Saturday, January 23, 2010

the appearance of calm

anything but, under the surface.

keep pushing, break even further, ignore the pain.






it's dark times, but I'll be my own fucking light.
and I won't be using it to shed light on the shadows you lie in.    

Thursday, January 21, 2010

only as good as the culmanative effects it would have

percocet and vodka make such a lovely combination...


someone else says it better


***
I'm so tired of staring at the wall
But I know I got to put you down
And I keep trying to make sense of it all
But I can't keep going around and around



And your words float like dandelions every other way
I can't keep listening to what you say



'Cause I've heard it all before
I've heard it all before
And I take everything I can
And I'll throw it out the door





And it's too late for wanting
The best thing for me now, so walk by
And you can't keep saying the same thing to me now
So walk by

Everything has a reason for it
Everyone has a story to tell
Everything has a reason for it
Everyone has a story don't they?





Running out of space, I can't see your face
I've forgotten how you used to be
Saying that you love me, that you're thinking of me
Taking my identity





and you can't say that you see me
if you don't know who i am
you can't see that you need me
and neither one of us can be found
if neither one of us can be found





And I try so had not to notice
I try so hard not to care



I try so hard not to show this side of me


***










makes more sense than anything has in a long time.

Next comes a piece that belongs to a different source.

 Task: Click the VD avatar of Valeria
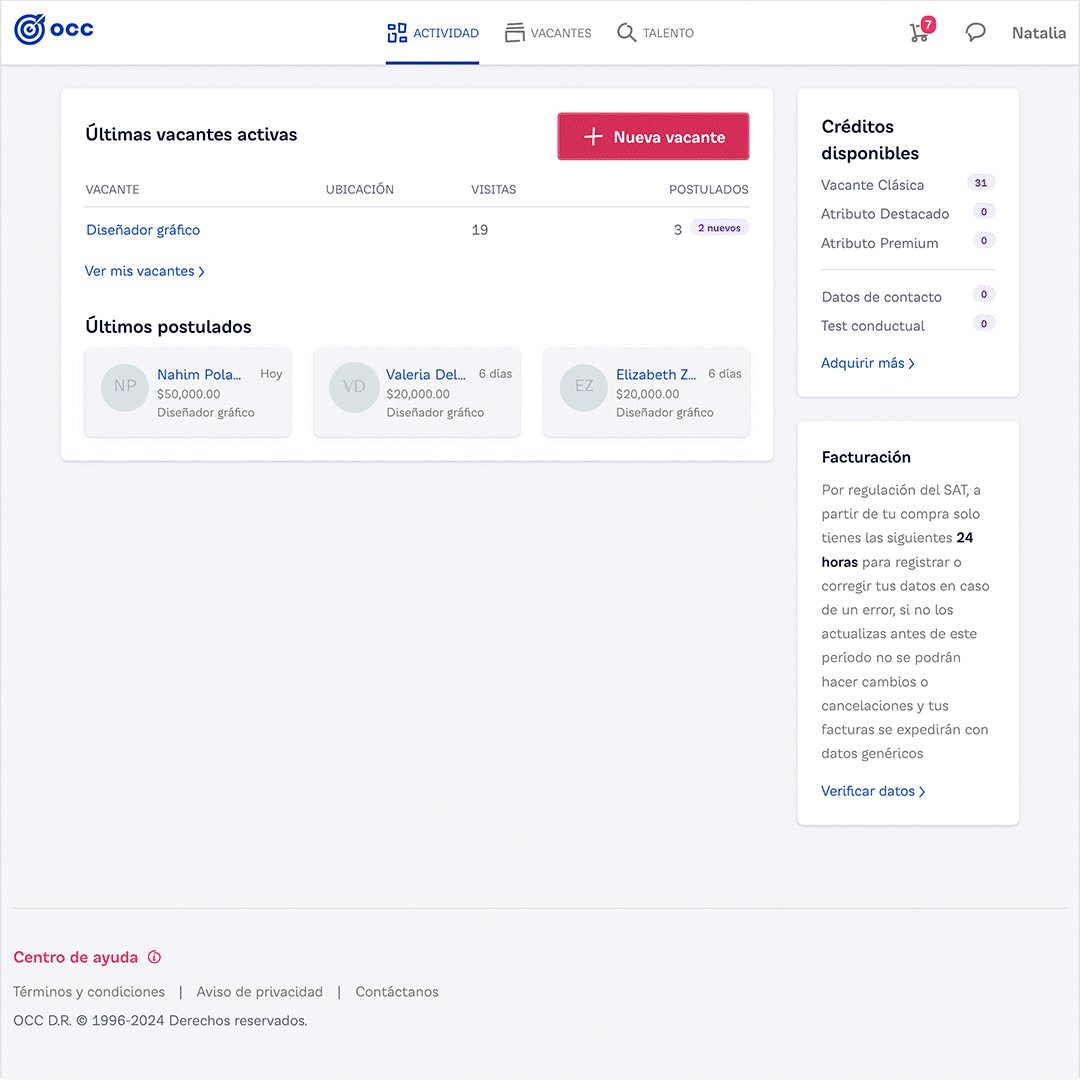tap(354, 387)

justification without rationalization

steps down a path that you know you shouldn't stray to.  actions taken resulting in what could only be described as tragically fucked up habits.  fine. fine.  I know what I'm doing.  right?

put oceans between yourself and what grounds you; what keeps you sane.  replace them with vices.  it feels wrong.  add more and more until you can't feel.  then you've done it right.

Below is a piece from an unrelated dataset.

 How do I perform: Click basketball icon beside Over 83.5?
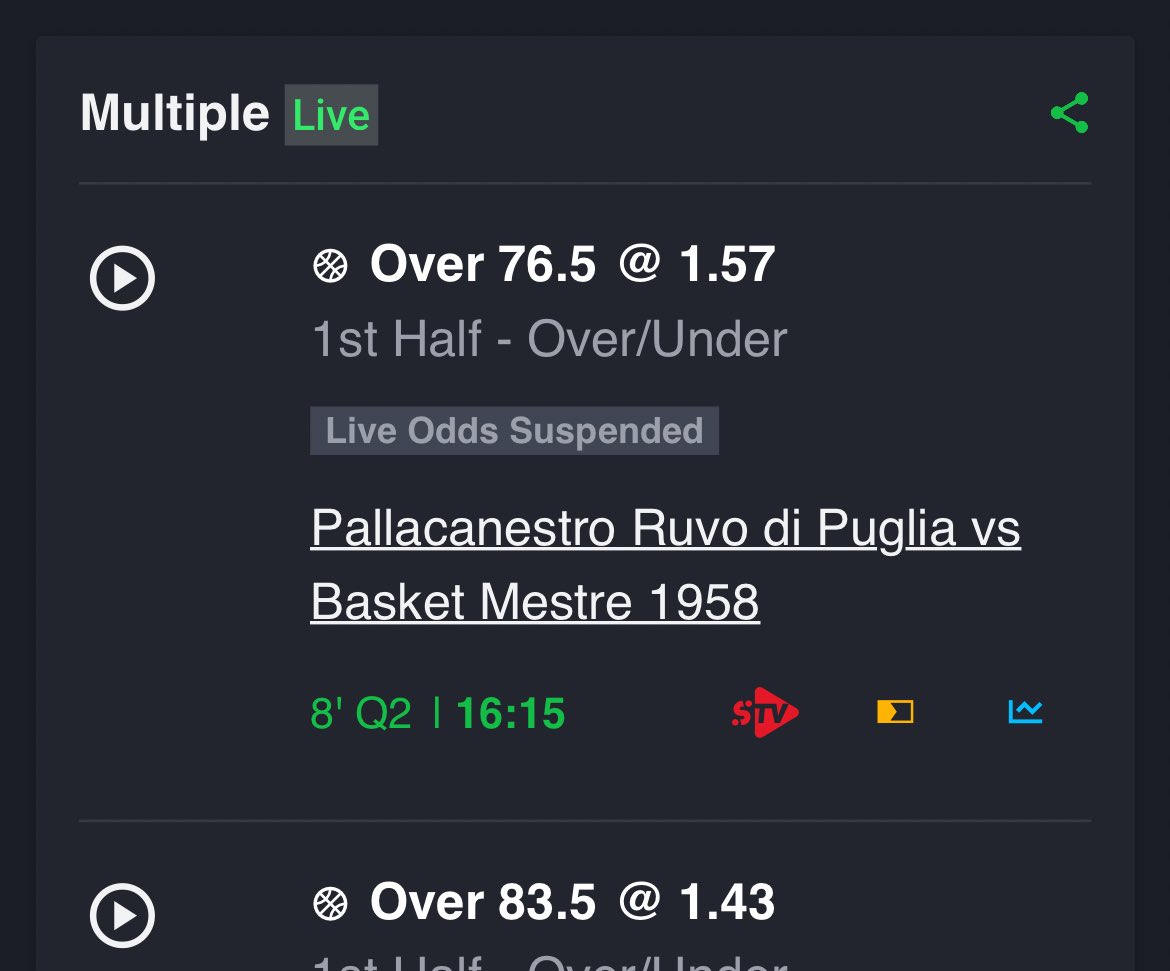pos(331,903)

I am hurting you, I know.  it's selfish.  but still, I block your avenues to me.  you reach, I pull away.  you call to me, I turn a deaf ear.  you question, and I give silence.  but for whose benefit?

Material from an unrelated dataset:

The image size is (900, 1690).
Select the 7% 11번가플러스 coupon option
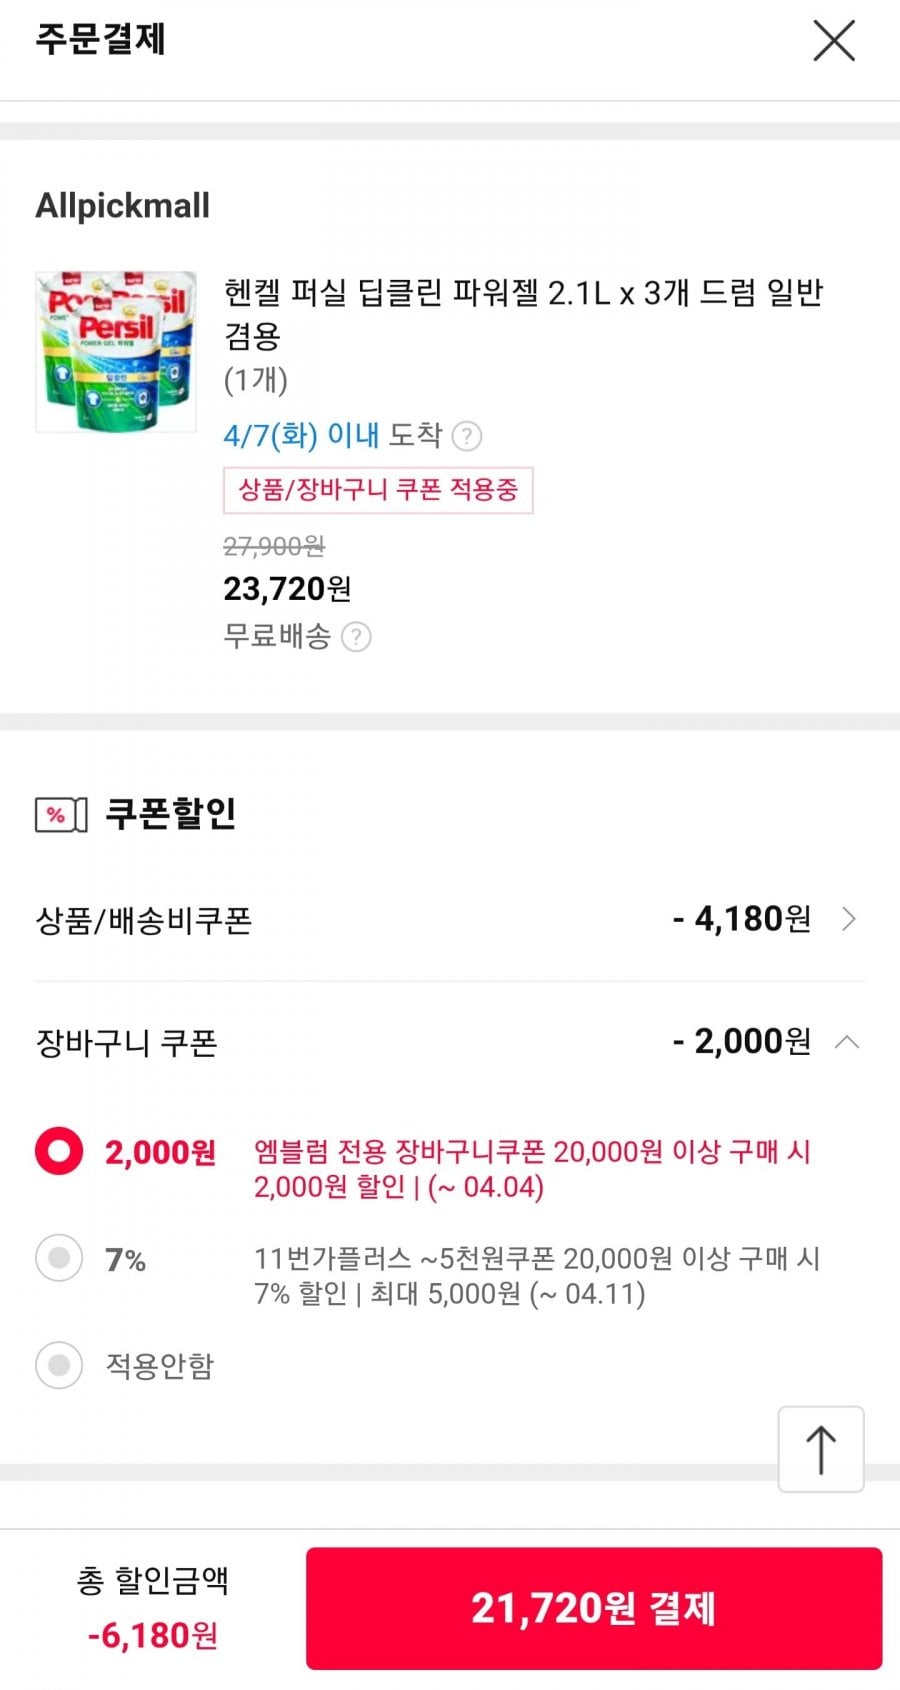[x=59, y=1258]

I am missed, you say.  well, I miss myself too.



in truth, it fucked me up; but I am fucking myself over daily.  I wouldn't dare let you see me now, you wouldn't recognize me.  I don't recognize me.  

Monday, January 18, 2010

Défier

velvet and cotton dreams, mused about in the faded morning.  a decision is made.


I have earned the right to my silent reservations.
in this I am resolute.




at the end, where I am and where you are will never be the same.
I tire of the subterfuge inherent in my temperament
but it keeps a distance that I require; to survive






things seem grayer when the sunlight fades
but nothing is ever as bright as it truly seems when saturated in brilliance

Thursday, January 14, 2010

striking a balance

buildings bathed in the angry hues of the dying sun.  emotions flushed to the surface then quickly drowned once more.  like a many faceted gem, different sides revealed to me in the glimmering light.  I guess it's all for the seeing, so long as you remember to look.

Wednesday, January 13, 2010

Outstretched Hands: Realities aren't what they used to be...

Sunlight, reflected off hardwood, stabs into my eyes.  Pull the sheets.  Blot it out.  Too late.  I feel the lonesome tug of longing for the days when the sunlight meant something.  When it isn't just a brilliant, shiny lie.  One used to gloss over the reality of our frozen wasteland.  Hibernating souls.  But not mine.



No.  My warring sides give me no rest.  The one welcomes it.  Happy the world reflects her sorrow.  Cold.  Desolate.  Unforgiving.  Pleased to share the suffering.  Sick.  Twisted.  Joyous.

The other rages silently.  Blinking back tears, refusing to acknowledge the muzzle on her mouth.  Pleading eyes at the distant sun, and at a land thousands of miles away.  I miss you.  Holding onto the remnants of tinkling laughter, a warm breeze through the air, and love.



The latter's thoughts shattered by the cruel backhand of reality from the former.  -That's not your life, and it never was.  You only got to borrow it for a bit.  This is where we are now.  Get the fuck used to it.-

Muffled sobs.

-Let go the romanticized visions of what we lost.  Today we carry each other.-

  




cold embraces, halves to wholes, resigned but solid.